Should any entry include an image, skip the image and copy the entry exactly.

[Stored data]
-------

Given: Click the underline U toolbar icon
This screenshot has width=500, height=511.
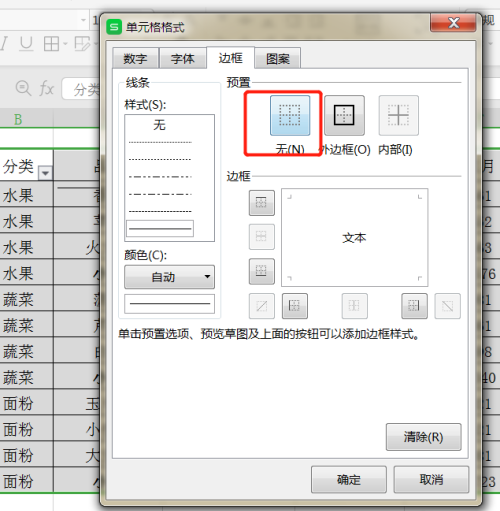Looking at the screenshot, I should coord(26,44).
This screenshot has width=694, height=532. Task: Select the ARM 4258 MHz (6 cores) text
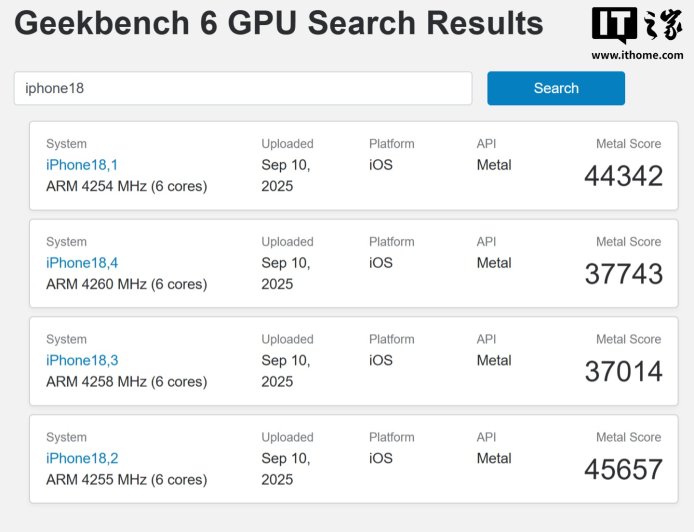point(126,381)
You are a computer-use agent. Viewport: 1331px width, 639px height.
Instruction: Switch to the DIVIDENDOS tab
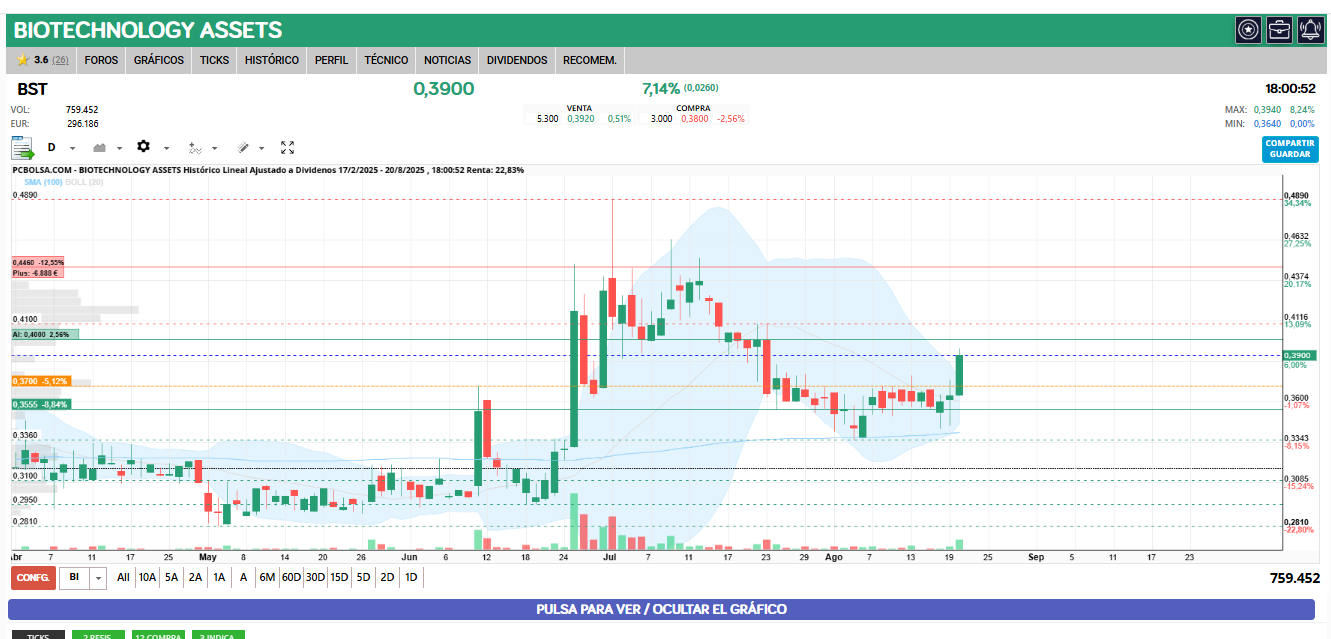[517, 60]
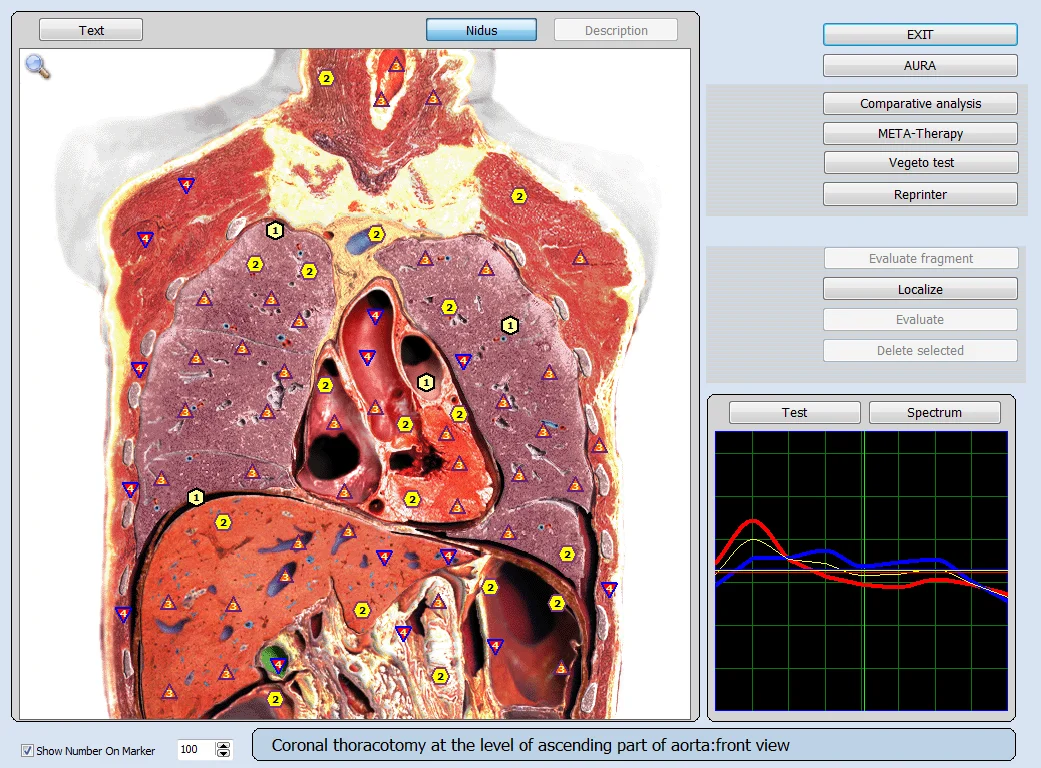Viewport: 1041px width, 768px height.
Task: Select yellow 2 marker on the blue vein
Action: tap(376, 234)
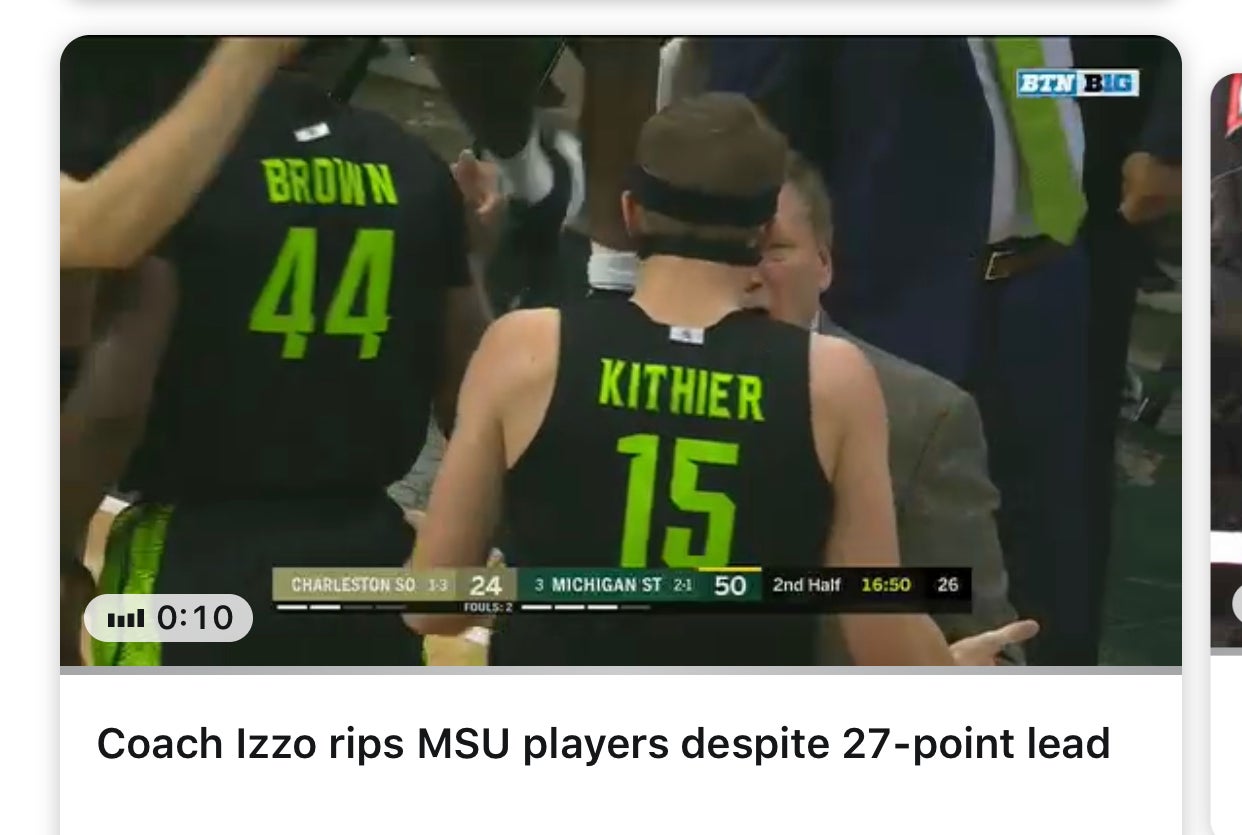Viewport: 1242px width, 835px height.
Task: Click the shot clock showing 26
Action: [x=948, y=585]
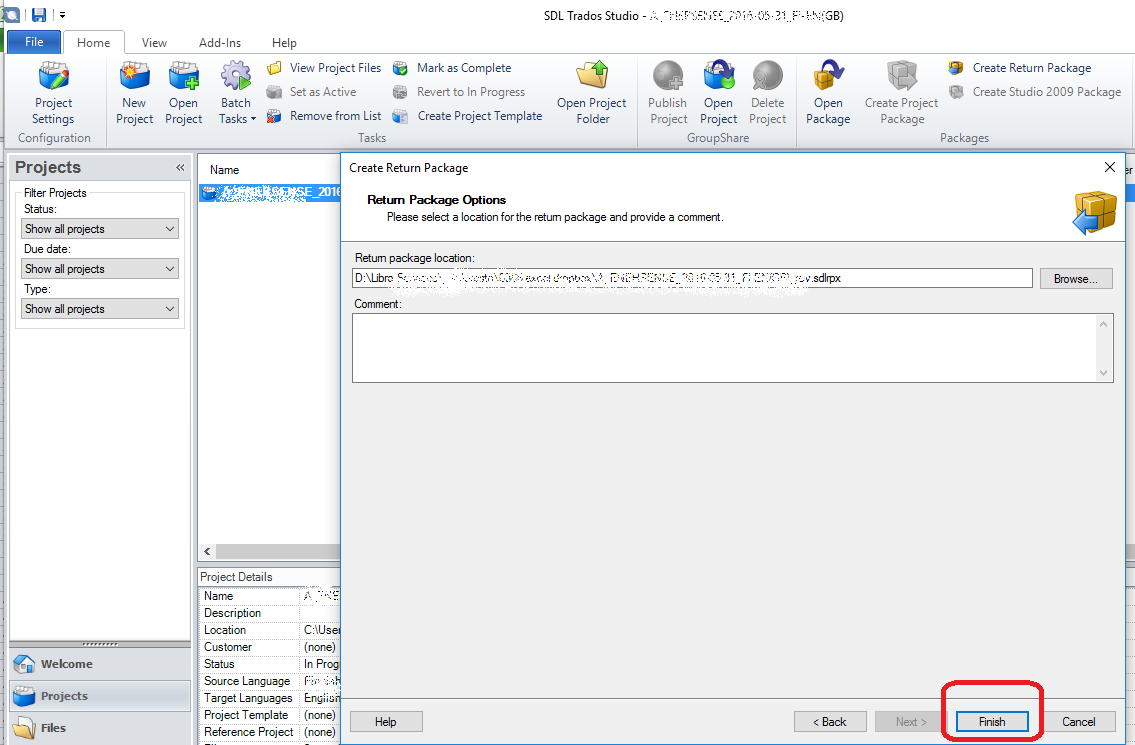Expand the Status filter dropdown
1135x745 pixels.
[100, 229]
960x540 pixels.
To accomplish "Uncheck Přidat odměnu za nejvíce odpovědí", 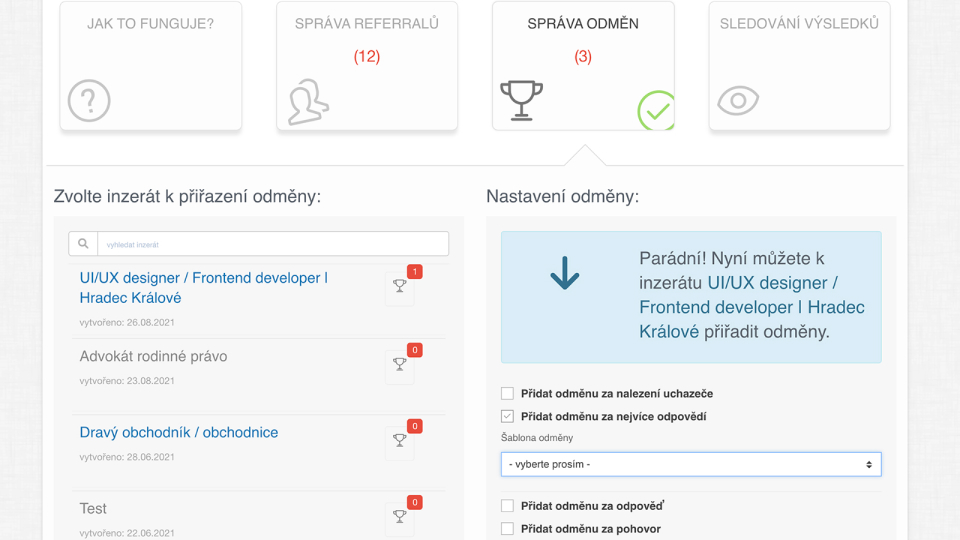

-------

* [Solution to the problem]
Given: Click the underline U toolbar icon
This screenshot has width=500, height=511.
Looking at the screenshot, I should coord(26,44).
This screenshot has width=694, height=532. Task: Select the ARM 4258 MHz (6 cores) text
point(126,381)
You are a computer-use agent. Viewport: 1331px width, 639px height.
Instruction: Switch to the DIVIDENDOS tab
[517, 60]
Viewport: 1041px width, 768px height.
Task: Select yellow 2 marker on the blue vein
Action: tap(376, 234)
Viewport: 1242px width, 835px height.
Task: Click the shot clock showing 26
Action: [x=948, y=585]
Expand the Status filter dropdown
1135x745 pixels.
[100, 229]
960x540 pixels.
To accomplish "Uncheck Přidat odměnu za nejvíce odpovědí", 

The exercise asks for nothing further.